Все это было нереально: давно исчезнувшая игра из детства, но именно поэтому она меня привлекала.

— Подождите, подождите, — я остановила его рукой, — откуда я узнаю, что вы будете ждать двадцать минут?

Он усмехнулся.

— Вы проедете километров тридцать и позвоните сюда, в кафе. Я предупрежу, чтобы меня подозвали. Вы убедитесь, и я выеду после вашего звонка.

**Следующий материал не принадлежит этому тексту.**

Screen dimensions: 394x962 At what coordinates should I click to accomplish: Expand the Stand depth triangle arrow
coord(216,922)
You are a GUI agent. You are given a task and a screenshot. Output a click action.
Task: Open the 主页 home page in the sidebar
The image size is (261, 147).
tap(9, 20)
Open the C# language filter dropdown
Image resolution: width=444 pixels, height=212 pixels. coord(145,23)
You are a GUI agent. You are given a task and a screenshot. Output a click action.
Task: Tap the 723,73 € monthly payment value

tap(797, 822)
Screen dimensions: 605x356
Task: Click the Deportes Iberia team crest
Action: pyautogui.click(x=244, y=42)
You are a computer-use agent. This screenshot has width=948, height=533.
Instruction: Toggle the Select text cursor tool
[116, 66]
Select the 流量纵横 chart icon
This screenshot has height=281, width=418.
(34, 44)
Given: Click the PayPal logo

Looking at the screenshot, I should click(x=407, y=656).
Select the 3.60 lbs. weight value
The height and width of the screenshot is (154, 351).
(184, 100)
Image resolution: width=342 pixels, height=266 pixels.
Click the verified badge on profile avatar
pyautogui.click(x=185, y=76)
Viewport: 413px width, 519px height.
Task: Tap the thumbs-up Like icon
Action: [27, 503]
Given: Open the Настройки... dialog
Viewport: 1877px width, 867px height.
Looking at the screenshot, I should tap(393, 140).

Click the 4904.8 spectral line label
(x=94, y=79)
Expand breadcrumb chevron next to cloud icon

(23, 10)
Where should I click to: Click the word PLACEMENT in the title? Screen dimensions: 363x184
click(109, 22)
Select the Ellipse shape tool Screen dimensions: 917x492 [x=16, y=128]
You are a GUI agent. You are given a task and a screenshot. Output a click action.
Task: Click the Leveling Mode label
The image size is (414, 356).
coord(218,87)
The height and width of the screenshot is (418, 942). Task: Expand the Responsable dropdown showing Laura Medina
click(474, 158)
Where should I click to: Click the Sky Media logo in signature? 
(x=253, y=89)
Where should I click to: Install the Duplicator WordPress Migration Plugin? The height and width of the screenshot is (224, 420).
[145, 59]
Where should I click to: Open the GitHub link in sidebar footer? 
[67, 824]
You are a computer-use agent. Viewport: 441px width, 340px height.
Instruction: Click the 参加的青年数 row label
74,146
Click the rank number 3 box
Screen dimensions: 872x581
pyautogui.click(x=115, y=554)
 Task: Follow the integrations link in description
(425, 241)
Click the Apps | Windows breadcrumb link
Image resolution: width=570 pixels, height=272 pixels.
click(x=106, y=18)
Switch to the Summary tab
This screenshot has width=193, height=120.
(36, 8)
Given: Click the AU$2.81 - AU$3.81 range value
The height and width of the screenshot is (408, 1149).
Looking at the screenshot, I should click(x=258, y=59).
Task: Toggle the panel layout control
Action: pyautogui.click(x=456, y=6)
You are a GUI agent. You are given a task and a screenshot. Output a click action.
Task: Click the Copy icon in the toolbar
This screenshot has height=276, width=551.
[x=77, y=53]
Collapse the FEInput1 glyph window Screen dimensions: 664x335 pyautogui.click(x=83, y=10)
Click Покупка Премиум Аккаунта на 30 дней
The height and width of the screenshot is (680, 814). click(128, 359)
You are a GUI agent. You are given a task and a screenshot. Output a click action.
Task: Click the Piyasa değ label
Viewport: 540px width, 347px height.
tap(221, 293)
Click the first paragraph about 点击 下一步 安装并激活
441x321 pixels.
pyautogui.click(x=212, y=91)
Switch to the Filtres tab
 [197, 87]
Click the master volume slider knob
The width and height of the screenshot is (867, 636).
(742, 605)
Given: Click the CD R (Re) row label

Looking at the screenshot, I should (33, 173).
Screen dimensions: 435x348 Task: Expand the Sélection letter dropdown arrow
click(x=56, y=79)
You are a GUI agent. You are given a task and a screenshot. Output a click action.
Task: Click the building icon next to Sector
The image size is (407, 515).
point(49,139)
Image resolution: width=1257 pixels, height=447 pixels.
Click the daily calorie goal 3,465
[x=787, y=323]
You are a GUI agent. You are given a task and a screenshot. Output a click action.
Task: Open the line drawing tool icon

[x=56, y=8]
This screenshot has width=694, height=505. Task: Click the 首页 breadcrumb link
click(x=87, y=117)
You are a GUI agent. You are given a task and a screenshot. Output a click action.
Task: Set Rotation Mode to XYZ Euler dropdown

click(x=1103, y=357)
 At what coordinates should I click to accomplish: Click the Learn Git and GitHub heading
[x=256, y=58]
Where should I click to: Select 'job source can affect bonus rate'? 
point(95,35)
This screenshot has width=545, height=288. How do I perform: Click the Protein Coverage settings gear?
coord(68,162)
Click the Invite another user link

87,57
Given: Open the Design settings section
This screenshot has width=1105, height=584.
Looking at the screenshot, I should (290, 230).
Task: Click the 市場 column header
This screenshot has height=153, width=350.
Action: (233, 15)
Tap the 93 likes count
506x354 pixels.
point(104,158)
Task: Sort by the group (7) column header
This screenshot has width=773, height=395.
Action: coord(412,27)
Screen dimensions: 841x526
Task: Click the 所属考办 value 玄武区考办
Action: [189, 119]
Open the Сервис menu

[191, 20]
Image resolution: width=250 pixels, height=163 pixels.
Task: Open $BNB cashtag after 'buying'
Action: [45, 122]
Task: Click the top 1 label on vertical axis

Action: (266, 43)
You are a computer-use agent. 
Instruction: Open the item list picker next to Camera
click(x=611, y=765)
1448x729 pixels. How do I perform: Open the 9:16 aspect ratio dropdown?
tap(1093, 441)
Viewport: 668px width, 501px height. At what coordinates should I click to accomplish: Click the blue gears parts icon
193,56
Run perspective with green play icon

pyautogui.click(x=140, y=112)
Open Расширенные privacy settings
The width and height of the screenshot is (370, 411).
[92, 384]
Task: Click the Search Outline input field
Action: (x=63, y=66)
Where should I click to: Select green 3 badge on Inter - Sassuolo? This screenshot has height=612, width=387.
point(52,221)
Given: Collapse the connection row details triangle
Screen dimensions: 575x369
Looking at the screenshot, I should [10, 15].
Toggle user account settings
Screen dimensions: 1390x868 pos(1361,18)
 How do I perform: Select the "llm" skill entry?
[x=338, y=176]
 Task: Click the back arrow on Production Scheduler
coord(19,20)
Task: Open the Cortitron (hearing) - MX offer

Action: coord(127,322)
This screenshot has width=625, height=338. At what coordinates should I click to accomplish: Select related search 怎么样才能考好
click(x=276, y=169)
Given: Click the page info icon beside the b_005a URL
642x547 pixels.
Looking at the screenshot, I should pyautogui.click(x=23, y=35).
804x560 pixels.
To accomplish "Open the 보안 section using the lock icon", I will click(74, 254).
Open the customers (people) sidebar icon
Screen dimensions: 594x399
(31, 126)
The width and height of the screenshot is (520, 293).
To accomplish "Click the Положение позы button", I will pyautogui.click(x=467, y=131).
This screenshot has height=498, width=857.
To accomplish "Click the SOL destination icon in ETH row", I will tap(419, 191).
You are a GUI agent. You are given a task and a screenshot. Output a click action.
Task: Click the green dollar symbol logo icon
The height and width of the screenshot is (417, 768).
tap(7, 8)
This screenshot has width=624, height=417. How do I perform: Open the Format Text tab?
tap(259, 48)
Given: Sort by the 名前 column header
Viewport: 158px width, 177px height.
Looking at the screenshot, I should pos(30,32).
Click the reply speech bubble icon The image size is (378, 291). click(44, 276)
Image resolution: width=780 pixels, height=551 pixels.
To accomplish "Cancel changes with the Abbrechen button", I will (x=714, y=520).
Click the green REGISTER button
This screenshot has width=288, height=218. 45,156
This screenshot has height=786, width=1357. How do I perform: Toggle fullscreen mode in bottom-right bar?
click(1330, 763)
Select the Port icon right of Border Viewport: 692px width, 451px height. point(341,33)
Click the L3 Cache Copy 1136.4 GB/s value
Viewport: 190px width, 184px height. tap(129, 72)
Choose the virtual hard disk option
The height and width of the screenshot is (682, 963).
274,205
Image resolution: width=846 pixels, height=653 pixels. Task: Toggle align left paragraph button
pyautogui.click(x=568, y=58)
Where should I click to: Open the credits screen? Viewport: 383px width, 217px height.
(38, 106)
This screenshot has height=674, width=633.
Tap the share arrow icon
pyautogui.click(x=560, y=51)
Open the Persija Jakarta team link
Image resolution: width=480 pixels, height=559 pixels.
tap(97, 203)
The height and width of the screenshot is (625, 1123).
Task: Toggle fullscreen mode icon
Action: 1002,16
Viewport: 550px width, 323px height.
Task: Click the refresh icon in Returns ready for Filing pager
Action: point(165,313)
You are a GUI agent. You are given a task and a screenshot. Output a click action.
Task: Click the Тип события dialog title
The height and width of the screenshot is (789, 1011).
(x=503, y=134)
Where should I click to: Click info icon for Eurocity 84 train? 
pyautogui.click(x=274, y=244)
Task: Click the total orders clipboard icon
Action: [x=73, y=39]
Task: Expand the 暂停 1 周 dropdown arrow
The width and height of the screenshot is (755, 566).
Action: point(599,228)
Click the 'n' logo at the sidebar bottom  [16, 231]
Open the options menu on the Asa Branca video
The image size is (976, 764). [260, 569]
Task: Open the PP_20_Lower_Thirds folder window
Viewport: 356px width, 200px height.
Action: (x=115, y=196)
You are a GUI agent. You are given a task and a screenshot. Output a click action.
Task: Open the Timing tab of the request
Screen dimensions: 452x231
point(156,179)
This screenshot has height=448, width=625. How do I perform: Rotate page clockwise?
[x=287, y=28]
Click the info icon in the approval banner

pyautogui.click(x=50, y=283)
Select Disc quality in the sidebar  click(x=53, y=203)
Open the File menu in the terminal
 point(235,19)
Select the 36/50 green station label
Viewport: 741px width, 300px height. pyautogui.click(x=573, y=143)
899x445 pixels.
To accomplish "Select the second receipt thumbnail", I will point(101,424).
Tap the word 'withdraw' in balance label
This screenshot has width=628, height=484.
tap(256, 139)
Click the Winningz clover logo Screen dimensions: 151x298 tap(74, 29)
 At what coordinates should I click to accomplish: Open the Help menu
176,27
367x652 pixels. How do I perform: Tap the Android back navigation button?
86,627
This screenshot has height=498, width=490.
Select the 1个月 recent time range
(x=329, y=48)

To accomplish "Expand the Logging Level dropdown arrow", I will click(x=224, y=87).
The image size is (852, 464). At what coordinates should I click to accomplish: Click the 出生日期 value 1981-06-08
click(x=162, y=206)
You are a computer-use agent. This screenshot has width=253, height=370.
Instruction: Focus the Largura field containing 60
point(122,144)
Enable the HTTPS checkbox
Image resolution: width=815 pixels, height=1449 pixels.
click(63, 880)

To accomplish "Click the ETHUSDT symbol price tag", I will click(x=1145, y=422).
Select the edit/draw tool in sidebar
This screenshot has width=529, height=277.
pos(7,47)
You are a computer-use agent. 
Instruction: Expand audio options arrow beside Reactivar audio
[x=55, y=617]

— Это честно, — согласилась я. — Но вы не догоните меня на таком расстоянии с форой в тридцать километров. — Я еще раз взвесила шансы. — Как бы быстро вы ни ехали.

— Догоню.

Его голос был полон уверенности, он заставлял поверить. Но я не верила.

— Хотя, подождите, у вас какая машина?

Он кивнул в сторону. Прямо перед кафе стояла низкая, вытянутая спортивная машина, редкой дорогой марки.

— Вот в чем подвох, — я была разочарована, — она в десять раз быстрее моей. Это не честно.

Я водила маленькую, городскую машинку.

— Пожалуйста, давайте поменяемся, — он пожал плечами, и это было безразличное пожатие. — Мне все равно.

— Да уж, давайте поменяемся, — согласилась я. Я еще сама не знала, поеду ли. — Кстати, что будет, если вы не догоните?

— Я не знаю, мне все равно. Я догоню.

— Ну вот, опять обещания. Лучше скажите, что произойдет, если не догоните?

— Все, что вам угодно. Вы заберете мою машину.

— Вы серьезно? — Я снова улыбнулась.

— Вполне.

— Нет, мне не нужна ваша машина, — сказала я. — Я бы предпочла, чтобы вы сознались тогда, что вы самоуверенный хвастун.

Господи, сколько в его глазах сразу появилось убийственного холода. Я знала, что появится, поэтому и сказала, чтобы убедиться.

— Не хотите брать машину? Пожалуйста. Мне все равно, — повторил он. — Я вас догоню, так что не имеет значения. Но когда я вас догоню…

— Что тогда? — перебила я.

— Тогда, — он задумался, — вы обещаете, что мы встретимся еще. — Я кивнула. — И я стану звать вас на «ты».